_WORK TO BE COMPLETED_
Transcribe the listing exactly, leaving out every picture.

_MATERIAL SHOWN_
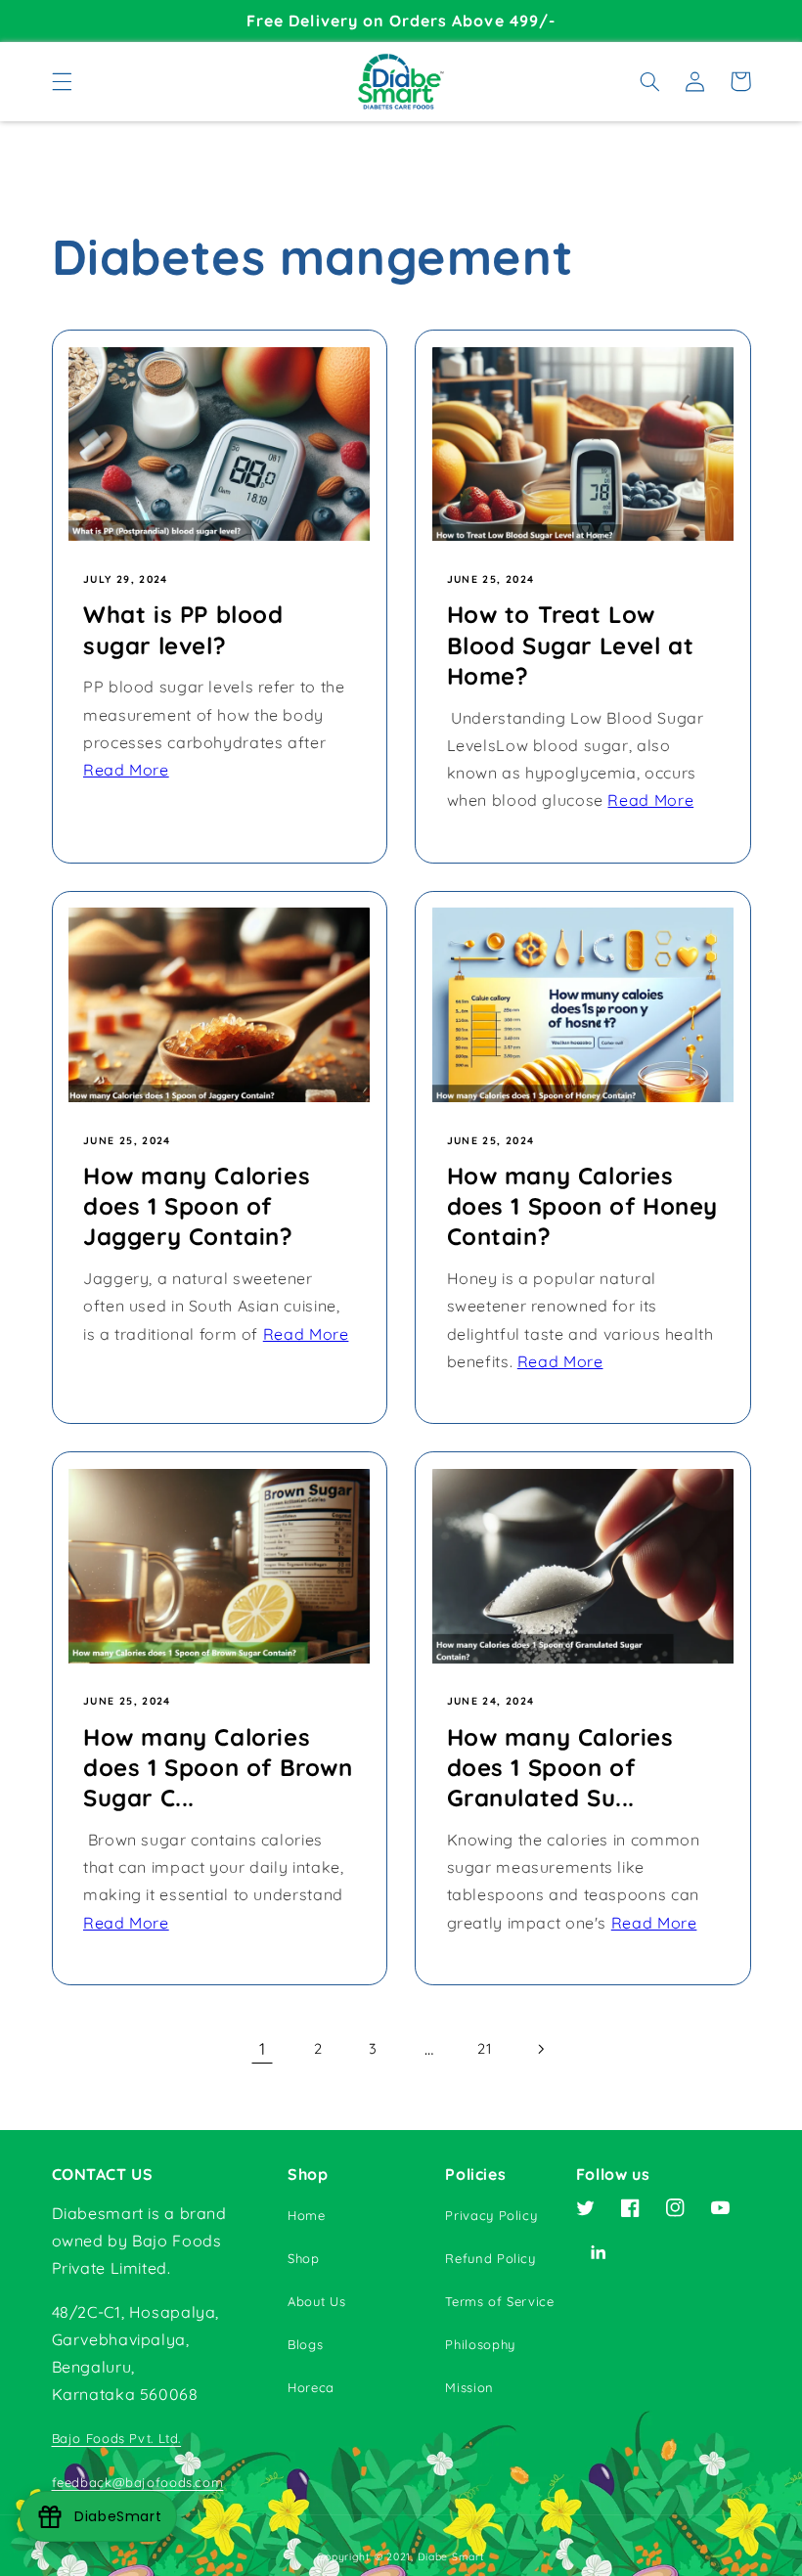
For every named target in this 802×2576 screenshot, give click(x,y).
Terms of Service (499, 2301)
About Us (316, 2301)
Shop (304, 2258)
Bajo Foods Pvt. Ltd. (117, 2438)
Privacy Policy (491, 2215)
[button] (61, 81)
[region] (401, 21)
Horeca (311, 2387)
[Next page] (539, 2048)
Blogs (305, 2344)
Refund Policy (490, 2258)
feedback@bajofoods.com (138, 2482)
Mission (469, 2387)
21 (484, 2048)
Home (307, 2215)
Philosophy (479, 2344)
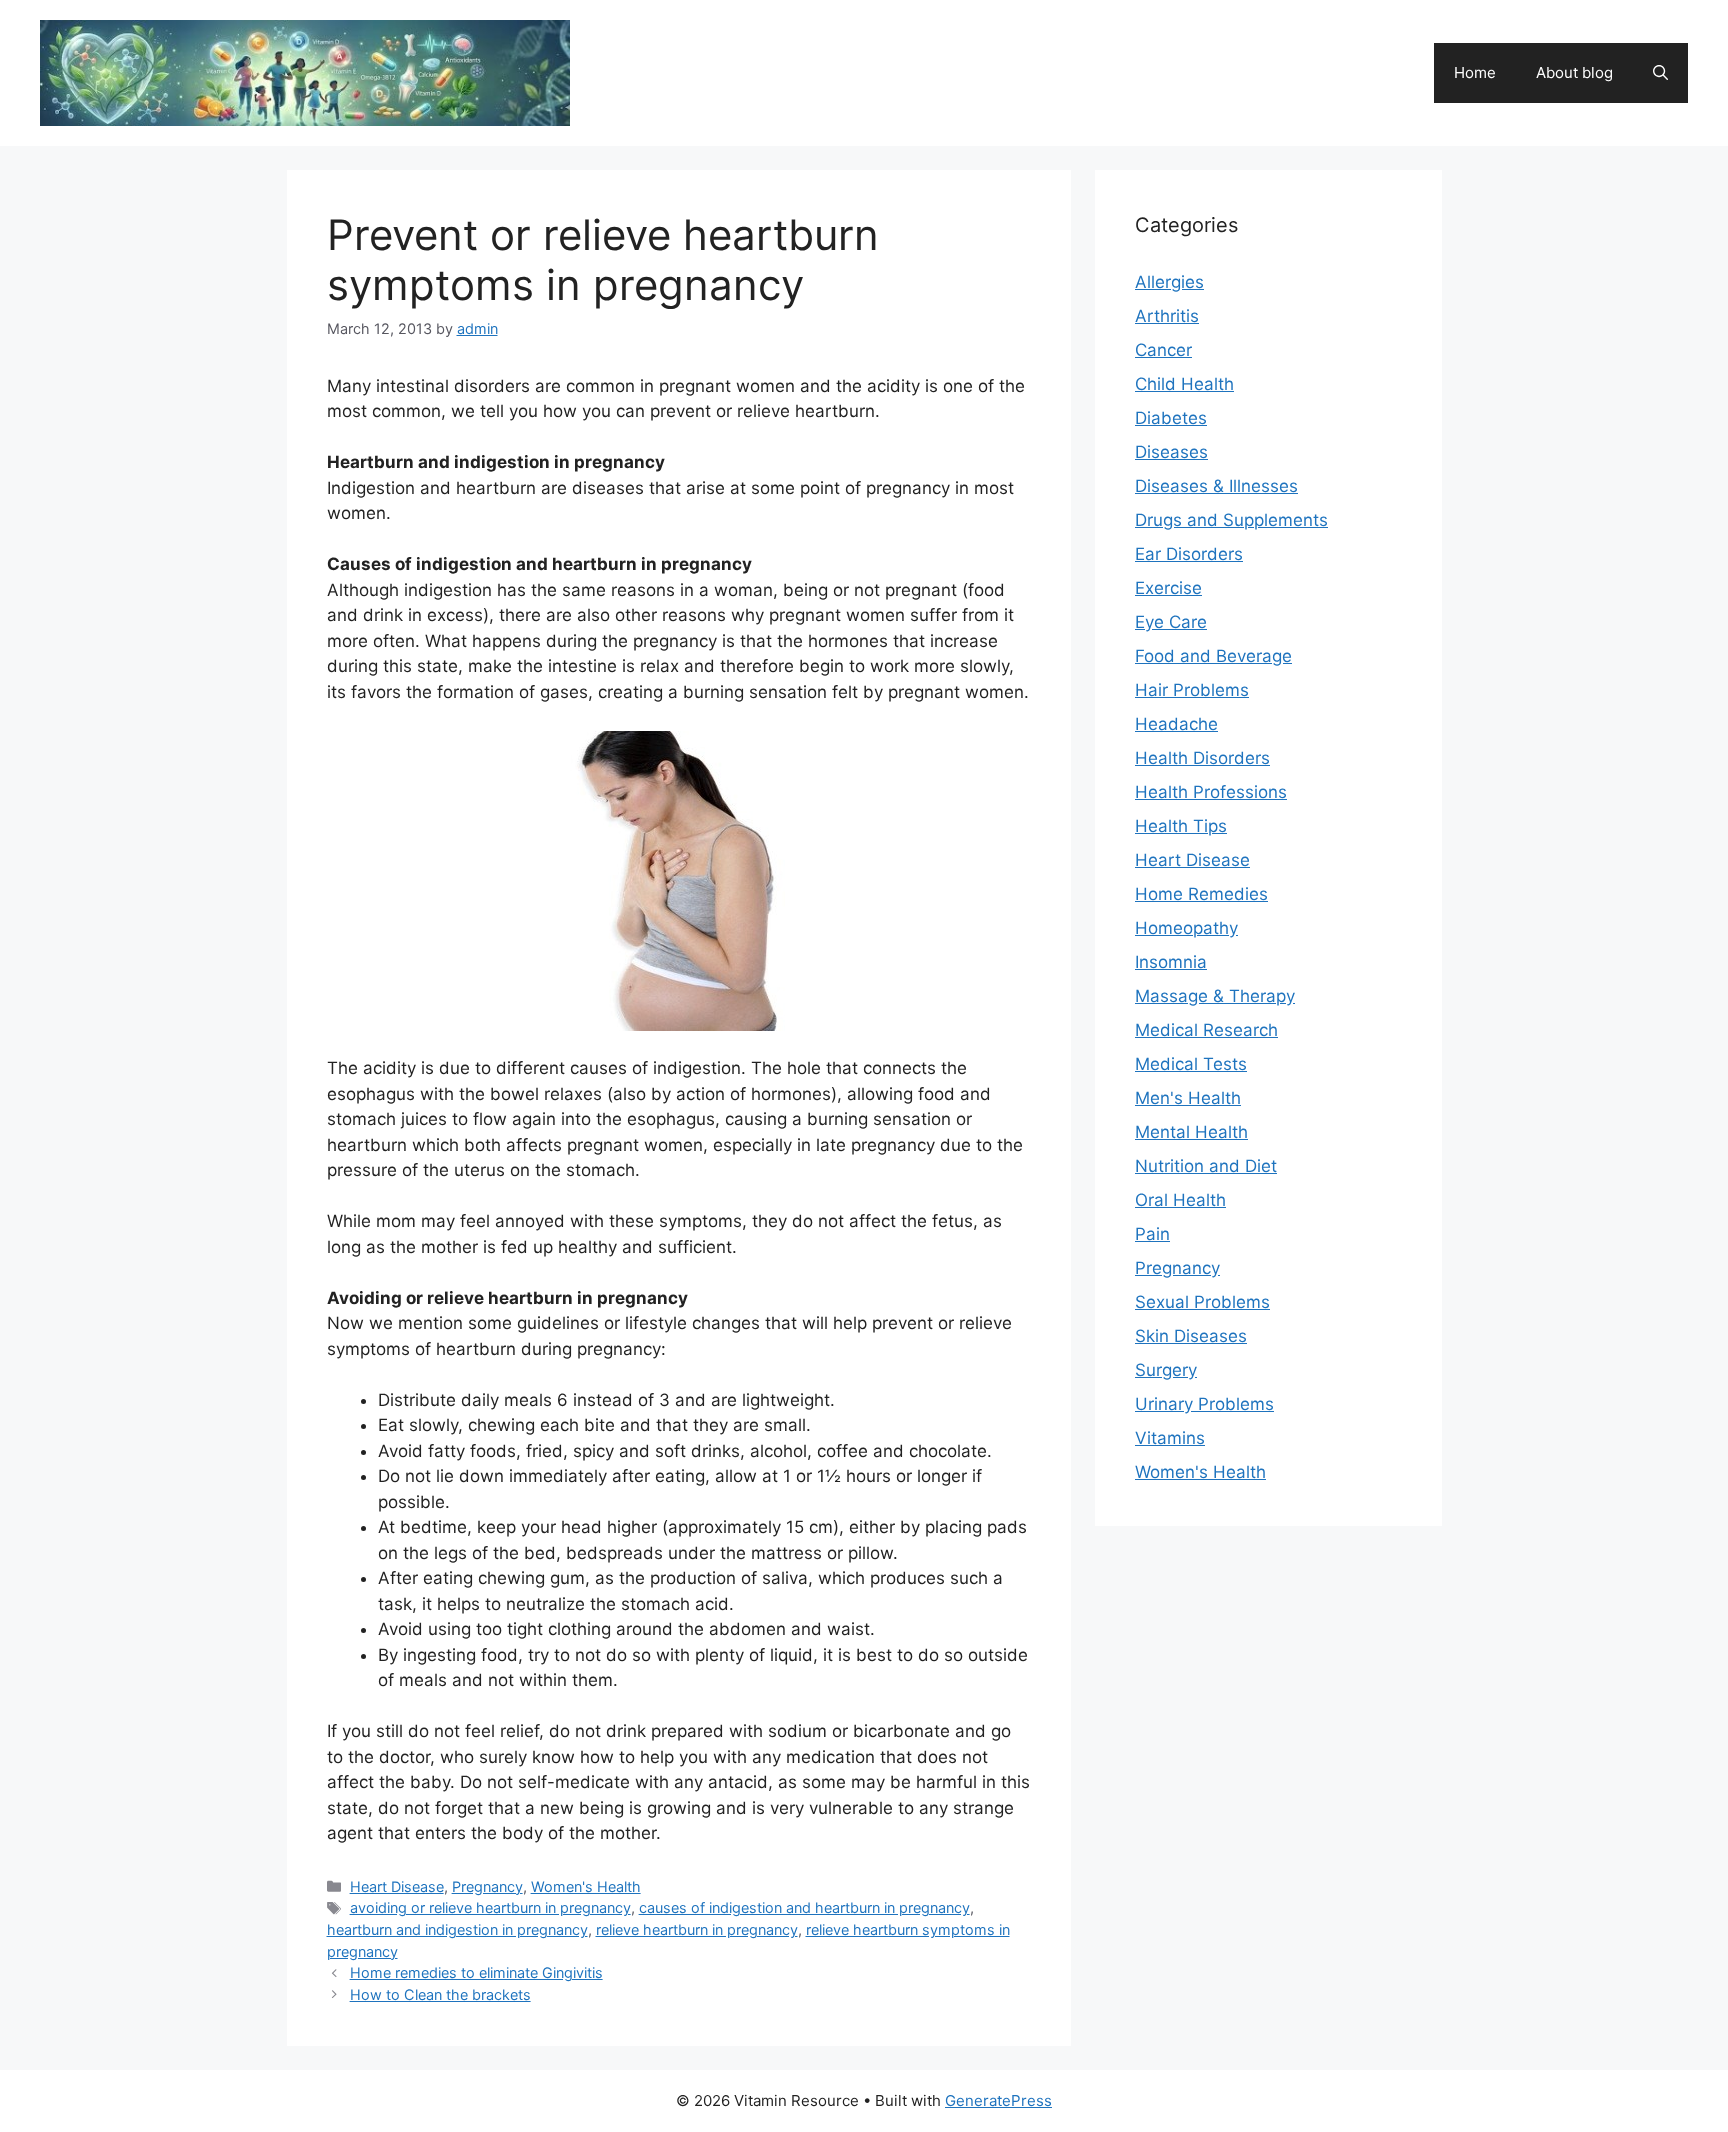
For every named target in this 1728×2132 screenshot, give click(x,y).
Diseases (1171, 452)
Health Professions (1211, 792)
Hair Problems (1192, 690)
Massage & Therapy (1215, 996)
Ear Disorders (1189, 554)
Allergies (1169, 282)
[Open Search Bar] (1660, 73)
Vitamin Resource (696, 62)
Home (1475, 72)
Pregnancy (487, 1886)
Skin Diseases (1191, 1336)
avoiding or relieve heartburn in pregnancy (490, 1907)
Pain (1152, 1234)
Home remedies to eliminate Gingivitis (476, 1972)
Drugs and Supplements (1231, 520)
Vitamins (1170, 1438)
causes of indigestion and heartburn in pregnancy (804, 1907)
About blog (1574, 72)
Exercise (1168, 588)
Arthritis (1167, 316)
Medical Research (1206, 1030)
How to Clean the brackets (440, 1994)
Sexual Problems (1202, 1302)
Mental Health (1191, 1132)
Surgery (1166, 1370)
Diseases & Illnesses (1216, 486)
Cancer (1163, 350)
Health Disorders (1202, 758)
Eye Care (1171, 622)
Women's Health (586, 1886)
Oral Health (1180, 1200)
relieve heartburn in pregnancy (697, 1929)
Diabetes (1171, 418)
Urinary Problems (1204, 1404)
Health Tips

_ANSWER BELOW_
For every named target in this 802×2576 screenshot, give click(x,y).
Terms of Service (499, 2301)
About Us (316, 2301)
Shop (304, 2258)
Bajo Foods Pvt. Ltd. (117, 2438)
Privacy Policy (491, 2215)
[button] (61, 81)
[region] (401, 21)
Horeca (311, 2387)
[Next page] (539, 2048)
Blogs (305, 2344)
Refund Policy (490, 2258)
feedback@bajofoods.com (138, 2482)
Mission (469, 2387)
21 (484, 2048)
Home (307, 2215)
Philosophy (479, 2344)
For every named target in this 1728×2132 screenshot, give click(x,y).
Diseases (1171, 452)
Health Professions (1211, 792)
Hair Problems (1192, 690)
Massage & Therapy (1215, 996)
Ear Disorders (1189, 554)
Allergies (1169, 282)
[Open Search Bar] (1660, 73)
Vitamin Resource (696, 62)
Home (1475, 72)
Pregnancy (487, 1886)
Skin Diseases (1191, 1336)
avoiding or relieve heartburn in pregnancy (490, 1907)
Pain (1152, 1234)
Home remedies to eliminate Gingivitis (476, 1972)
Drugs and Supplements (1231, 520)
Vitamins (1170, 1438)
causes of indigestion and heartburn in pregnancy (804, 1907)
About blog (1574, 72)
Exercise (1168, 588)
Arthritis (1167, 316)
Medical Research (1206, 1030)
How to Clean the brackets (440, 1994)
Sexual Problems (1202, 1302)
Mental Health (1191, 1132)
Surgery (1166, 1370)
Diseases & Illnesses (1216, 486)
Cancer (1163, 350)
Health Disorders (1202, 758)
Eye Care (1171, 622)
Women's Health (586, 1886)
Oral Health (1180, 1200)
relieve heartburn in pregnancy (697, 1929)
Diabetes (1171, 418)
Urinary Problems (1204, 1404)
Health Tips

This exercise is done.